The scythe curved through the air in a wide, deliberate arc—graceful, almost elegant, if not for the brutal intent behind it. Its descent was silent but not without malice, a sweeping slash of blackened steel made to reap, to end, to punish. And it found its mark.
With a sickening crunch, the blade landed on the exposed back of the Reaver—the same one that had so greedily swallowed the Wrath Core Fragment moments earlier. The impact wasn’t clean; it was jagged, savage. The edge didn’t slice through as much as it punched inward, cleaving through hardened skin with resistance, grinding through sinew and vertebrae like a saw against soaked wood. The Reaver shrieked, a high, gurgling squeal that tore through the mist-heavy air—a pig’s death wail in a slaughterhouse where mercy was not on the menu.
It thrashed as if electrocuted, body spasming beneath the force of the strike. Dark blood, thick and clotting, geysered upward in a violent spurt, coating Ludwig’s chains in viscous sheets. The stench was foul—hot iron and bile, rot and sulfur.
Ludwig didn’t wait.
His hands clamped down hard on the chain, wrapped tight and wet with gore. He yanked. The links strained, creaked, pulling taut as the embedded blade anchored itself into the creature’s flesh. With a grunt, he drew the Reaver from the swamp’s muddy cradle, tearing it from the thick, sucking earth with a revolting squelch. The muck tried to cling, forming long strings of clotted earth and gore, but they snapped one by one as the Reaver rose into the air.
Its wings flailed in a broken rhythm, not enough to fly, but enough to writhe midair as Ludwig dragged it toward him like a fisherman hauling in something monstrous and unwilling from the depths.

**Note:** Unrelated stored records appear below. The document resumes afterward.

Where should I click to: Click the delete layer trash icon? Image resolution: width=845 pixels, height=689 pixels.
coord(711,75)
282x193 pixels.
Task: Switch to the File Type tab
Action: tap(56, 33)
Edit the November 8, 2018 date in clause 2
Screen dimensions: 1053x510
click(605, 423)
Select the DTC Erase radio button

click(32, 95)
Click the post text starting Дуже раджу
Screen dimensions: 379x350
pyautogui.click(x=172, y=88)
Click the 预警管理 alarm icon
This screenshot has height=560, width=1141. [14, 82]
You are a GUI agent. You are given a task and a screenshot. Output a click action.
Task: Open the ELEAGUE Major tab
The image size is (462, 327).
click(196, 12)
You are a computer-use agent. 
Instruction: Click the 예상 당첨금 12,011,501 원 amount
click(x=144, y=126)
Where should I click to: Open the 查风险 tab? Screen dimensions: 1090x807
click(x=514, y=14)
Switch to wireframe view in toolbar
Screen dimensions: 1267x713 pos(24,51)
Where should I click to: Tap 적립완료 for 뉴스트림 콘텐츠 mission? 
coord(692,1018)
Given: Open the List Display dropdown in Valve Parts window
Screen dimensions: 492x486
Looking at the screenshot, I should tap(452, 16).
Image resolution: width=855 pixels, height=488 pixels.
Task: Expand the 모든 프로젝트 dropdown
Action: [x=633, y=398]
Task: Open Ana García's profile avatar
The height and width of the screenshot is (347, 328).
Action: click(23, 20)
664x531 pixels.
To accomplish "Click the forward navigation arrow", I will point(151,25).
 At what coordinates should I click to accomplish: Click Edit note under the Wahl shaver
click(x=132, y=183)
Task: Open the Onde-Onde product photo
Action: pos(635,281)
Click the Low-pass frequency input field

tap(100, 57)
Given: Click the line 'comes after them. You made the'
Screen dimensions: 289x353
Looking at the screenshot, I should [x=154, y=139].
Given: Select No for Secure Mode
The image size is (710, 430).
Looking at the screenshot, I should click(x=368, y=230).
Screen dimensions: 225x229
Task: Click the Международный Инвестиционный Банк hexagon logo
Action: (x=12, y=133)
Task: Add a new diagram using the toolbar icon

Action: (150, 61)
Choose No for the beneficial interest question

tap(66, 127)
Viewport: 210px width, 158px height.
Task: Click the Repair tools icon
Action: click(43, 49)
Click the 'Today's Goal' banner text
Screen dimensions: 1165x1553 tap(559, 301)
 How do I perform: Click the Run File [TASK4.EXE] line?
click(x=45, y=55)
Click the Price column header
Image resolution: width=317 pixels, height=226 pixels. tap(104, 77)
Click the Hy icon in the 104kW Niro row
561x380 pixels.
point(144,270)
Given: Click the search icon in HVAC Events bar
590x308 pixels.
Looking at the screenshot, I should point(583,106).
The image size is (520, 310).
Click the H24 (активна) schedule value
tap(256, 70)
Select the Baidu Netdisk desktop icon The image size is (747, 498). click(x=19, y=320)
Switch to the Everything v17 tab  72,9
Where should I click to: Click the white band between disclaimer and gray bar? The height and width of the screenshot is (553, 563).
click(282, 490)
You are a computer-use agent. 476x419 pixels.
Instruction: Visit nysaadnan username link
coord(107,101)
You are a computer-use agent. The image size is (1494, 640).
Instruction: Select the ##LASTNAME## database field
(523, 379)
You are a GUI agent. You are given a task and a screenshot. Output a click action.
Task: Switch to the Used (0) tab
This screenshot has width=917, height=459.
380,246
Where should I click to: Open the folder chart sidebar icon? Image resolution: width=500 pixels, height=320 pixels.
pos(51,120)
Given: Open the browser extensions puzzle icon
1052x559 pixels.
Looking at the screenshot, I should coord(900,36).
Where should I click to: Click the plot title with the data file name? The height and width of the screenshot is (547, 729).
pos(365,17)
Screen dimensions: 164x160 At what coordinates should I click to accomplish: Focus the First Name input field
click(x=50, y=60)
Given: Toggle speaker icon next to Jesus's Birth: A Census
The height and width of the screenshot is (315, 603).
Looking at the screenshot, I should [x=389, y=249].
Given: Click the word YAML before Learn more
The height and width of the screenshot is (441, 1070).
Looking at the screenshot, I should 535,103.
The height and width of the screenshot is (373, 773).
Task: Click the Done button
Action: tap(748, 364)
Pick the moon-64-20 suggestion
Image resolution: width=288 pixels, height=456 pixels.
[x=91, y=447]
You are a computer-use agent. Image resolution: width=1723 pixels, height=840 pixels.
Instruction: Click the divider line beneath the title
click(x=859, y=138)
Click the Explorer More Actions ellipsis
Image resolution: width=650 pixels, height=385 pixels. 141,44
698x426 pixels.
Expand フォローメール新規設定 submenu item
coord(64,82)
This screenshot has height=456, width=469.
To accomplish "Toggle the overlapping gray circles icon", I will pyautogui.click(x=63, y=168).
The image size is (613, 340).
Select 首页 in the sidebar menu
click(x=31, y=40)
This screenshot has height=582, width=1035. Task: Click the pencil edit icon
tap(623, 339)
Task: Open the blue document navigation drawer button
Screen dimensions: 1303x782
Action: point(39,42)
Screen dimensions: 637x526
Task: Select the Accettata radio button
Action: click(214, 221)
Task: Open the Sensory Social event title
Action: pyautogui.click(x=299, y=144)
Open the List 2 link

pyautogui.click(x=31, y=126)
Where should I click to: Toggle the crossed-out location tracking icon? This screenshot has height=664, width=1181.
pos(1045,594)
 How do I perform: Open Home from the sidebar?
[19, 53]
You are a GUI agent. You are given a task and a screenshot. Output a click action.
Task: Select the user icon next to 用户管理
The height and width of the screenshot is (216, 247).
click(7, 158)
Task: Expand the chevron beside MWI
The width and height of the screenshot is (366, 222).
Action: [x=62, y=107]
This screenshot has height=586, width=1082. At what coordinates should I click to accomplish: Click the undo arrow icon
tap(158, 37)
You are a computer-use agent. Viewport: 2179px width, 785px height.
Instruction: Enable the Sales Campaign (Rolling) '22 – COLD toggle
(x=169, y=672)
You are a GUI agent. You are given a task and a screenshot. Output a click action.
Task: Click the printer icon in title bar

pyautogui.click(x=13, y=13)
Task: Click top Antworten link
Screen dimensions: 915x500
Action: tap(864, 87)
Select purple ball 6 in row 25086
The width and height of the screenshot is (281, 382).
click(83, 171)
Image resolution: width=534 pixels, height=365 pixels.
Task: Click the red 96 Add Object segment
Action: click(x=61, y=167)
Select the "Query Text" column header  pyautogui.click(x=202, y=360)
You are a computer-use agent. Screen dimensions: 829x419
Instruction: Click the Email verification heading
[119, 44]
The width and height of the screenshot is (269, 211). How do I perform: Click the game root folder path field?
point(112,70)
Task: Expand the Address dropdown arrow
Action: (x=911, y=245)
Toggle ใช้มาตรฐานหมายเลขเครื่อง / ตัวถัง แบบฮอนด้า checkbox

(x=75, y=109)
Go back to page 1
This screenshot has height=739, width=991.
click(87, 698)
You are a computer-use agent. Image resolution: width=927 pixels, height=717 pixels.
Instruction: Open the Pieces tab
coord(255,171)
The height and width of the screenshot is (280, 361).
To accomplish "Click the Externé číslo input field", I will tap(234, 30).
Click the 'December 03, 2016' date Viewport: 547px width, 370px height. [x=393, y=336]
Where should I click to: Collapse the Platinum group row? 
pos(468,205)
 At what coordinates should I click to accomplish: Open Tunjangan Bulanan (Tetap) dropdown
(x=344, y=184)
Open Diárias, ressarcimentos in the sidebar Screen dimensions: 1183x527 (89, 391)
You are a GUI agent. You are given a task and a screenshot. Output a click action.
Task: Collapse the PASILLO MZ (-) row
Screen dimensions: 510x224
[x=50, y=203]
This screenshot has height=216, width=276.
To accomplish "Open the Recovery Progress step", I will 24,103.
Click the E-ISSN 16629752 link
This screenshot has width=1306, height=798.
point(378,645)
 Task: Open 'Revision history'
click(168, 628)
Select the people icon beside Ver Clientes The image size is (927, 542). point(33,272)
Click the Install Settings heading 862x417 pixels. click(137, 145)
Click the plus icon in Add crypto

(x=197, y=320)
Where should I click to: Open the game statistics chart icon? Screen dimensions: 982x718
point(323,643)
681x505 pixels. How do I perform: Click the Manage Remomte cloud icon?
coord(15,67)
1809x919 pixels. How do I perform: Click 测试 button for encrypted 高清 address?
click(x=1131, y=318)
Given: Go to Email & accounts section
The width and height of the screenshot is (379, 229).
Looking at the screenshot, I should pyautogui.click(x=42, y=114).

He pivoted on his heel, driving momentum into his swing. The scythe embedded in the Reaver’s back would carry it directly into the next blow.
Ludwig’s muscles coiled. His arm jerked to the left in a quick flourish. “Oathcarver!” he barked.
The weapon obeyed.
Oathcarver shimmered into his palm with a pulse of dull light—the gigantic balde itself was more threatening than the sight of the gallows for the Reaver. Without hesitation, he swung forward. Not overhead, but a tight horizontal arc meant to cleave the creature cleanly, to end it here and now.
And it would have.
It should have.
But something changed.
As if aware of its kin’s impending demise—or perhaps something more primal, more sacred, tied to the fragment buried in the beast’s gut—a ripple went through the remaining Reavers. Two of them surged forward in synchronized panic, their wings exploding outward with a sound like tearing cloth, flinging swampwater in all directions.
They moved with purpose, not feral chaos. That was what felt like the worst part of Reavers—how aware they were beneath all that savagery.
The first intercepted.
It reached Ludwig’s position faster than expected, claws already drawn. Its shriek was a battle cry—raw, frantic. It struck downward, aiming to catch Oathcarver mid-swing.
Bad move.
The Reaver’s claws met the blade and instantly shattered, exploding into bone shards as if they’d struck a wall of adamant. The weapon didn’t even slow. It surged forward with brutal finality, crashing into the Reaver’s face. Not slicing—bludgeoning.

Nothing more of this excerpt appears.